▼

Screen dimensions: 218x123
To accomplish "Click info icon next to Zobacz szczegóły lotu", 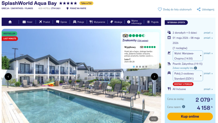I will coord(195,68).
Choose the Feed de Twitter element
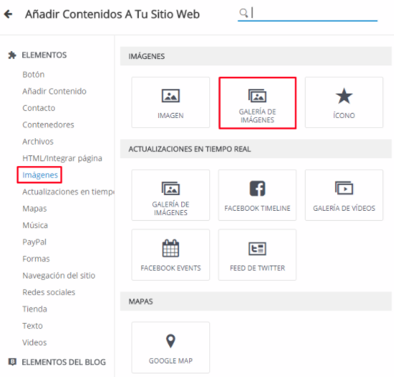 click(x=257, y=255)
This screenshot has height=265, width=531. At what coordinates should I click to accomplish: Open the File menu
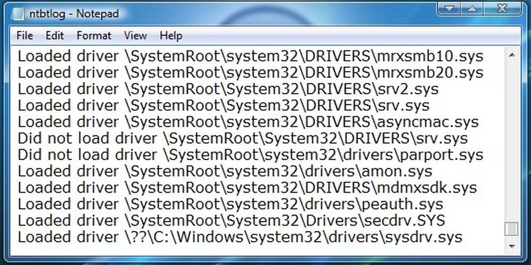(x=25, y=36)
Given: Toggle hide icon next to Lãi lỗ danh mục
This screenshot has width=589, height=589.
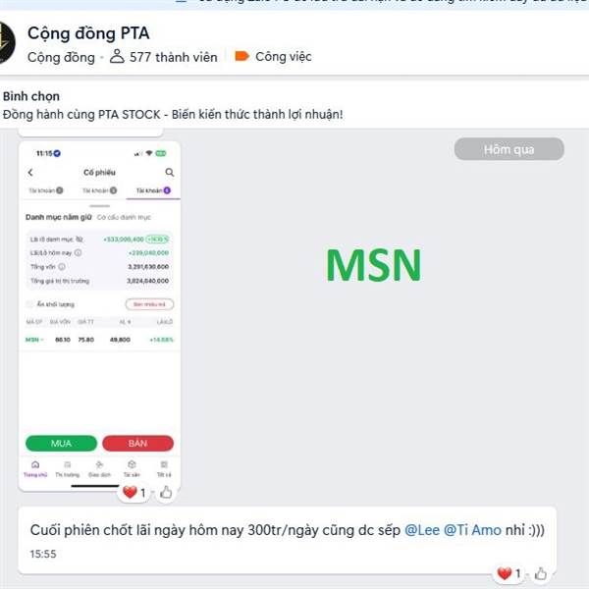Looking at the screenshot, I should (80, 240).
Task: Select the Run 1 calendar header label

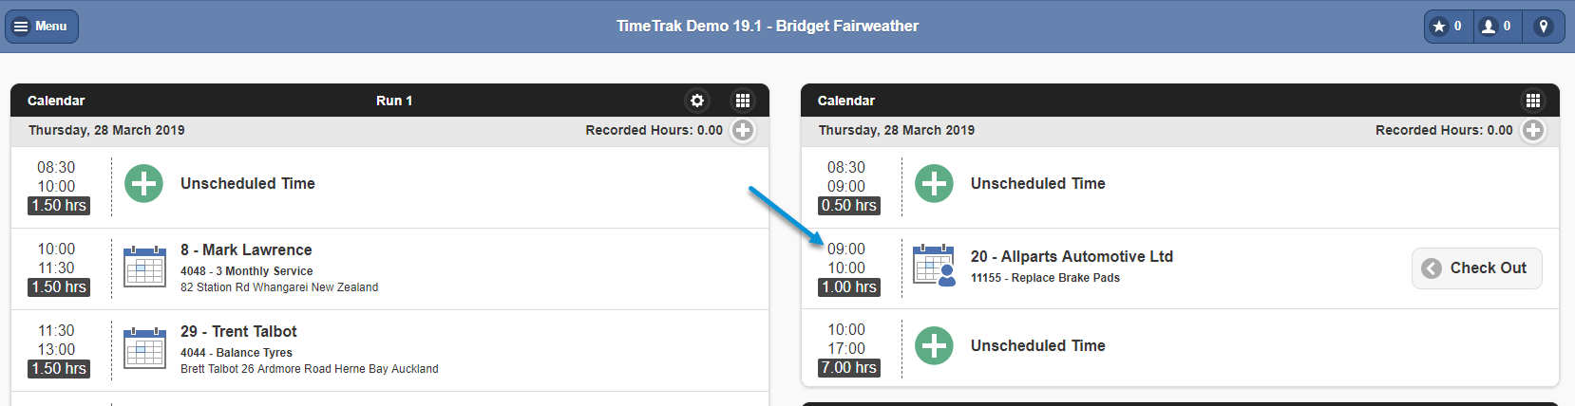Action: [394, 101]
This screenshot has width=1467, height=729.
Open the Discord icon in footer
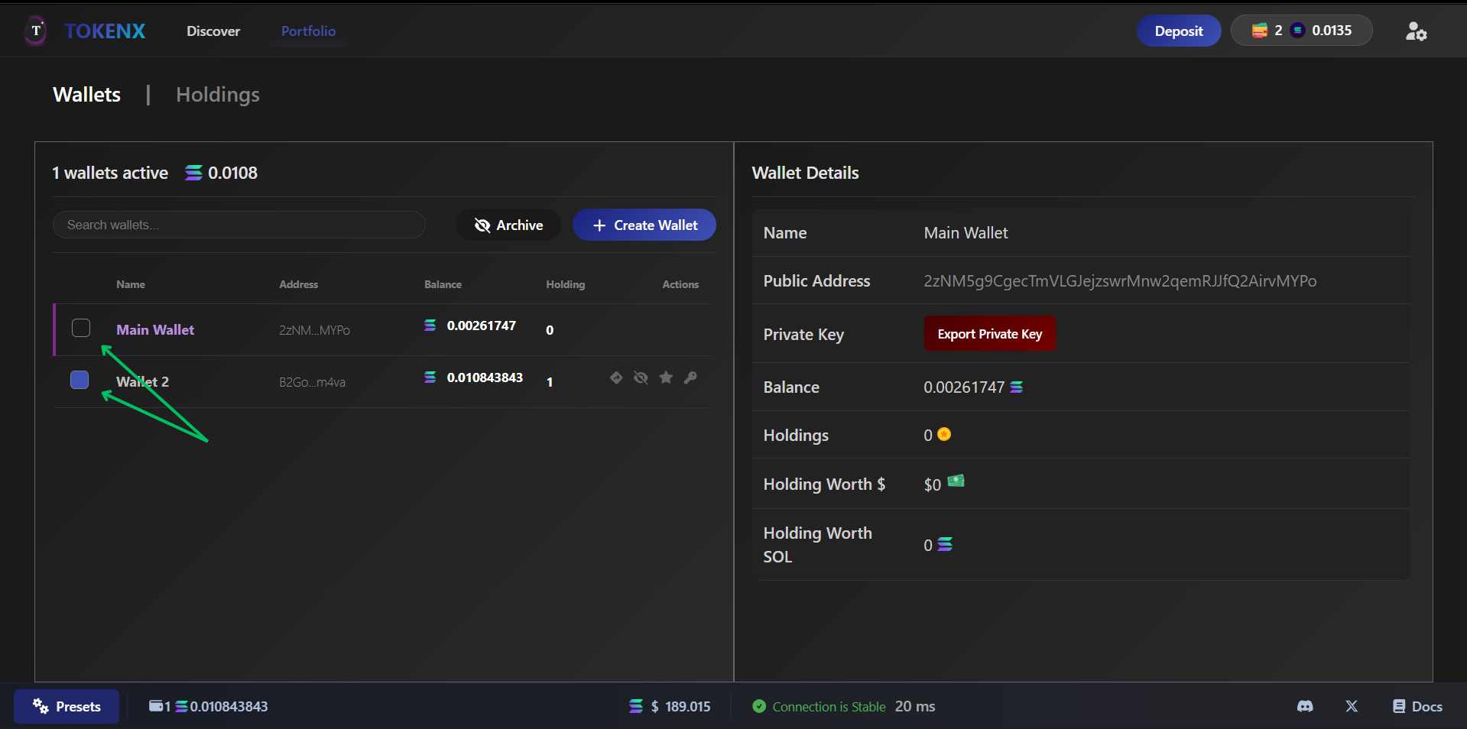[1305, 706]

▲

PROBLEM TO SOLVE: Set down, in exact form, only the lines that start at the one containing "This screenshot has height=265, width=531." and finish at the last line of the material; pictures do not go in.

THE COMPLETED TASK:
This screenshot has height=265, width=531. At what coordinates should I click to accomplish: Open the File menu
(x=25, y=36)
Given: Toggle hide icon next to Lãi lỗ danh mục
This screenshot has width=589, height=589.
Looking at the screenshot, I should (80, 240).
Task: Select the Run 1 calendar header label

Action: [394, 101]
This screenshot has width=1467, height=729.
Open the Discord icon in footer
[1305, 706]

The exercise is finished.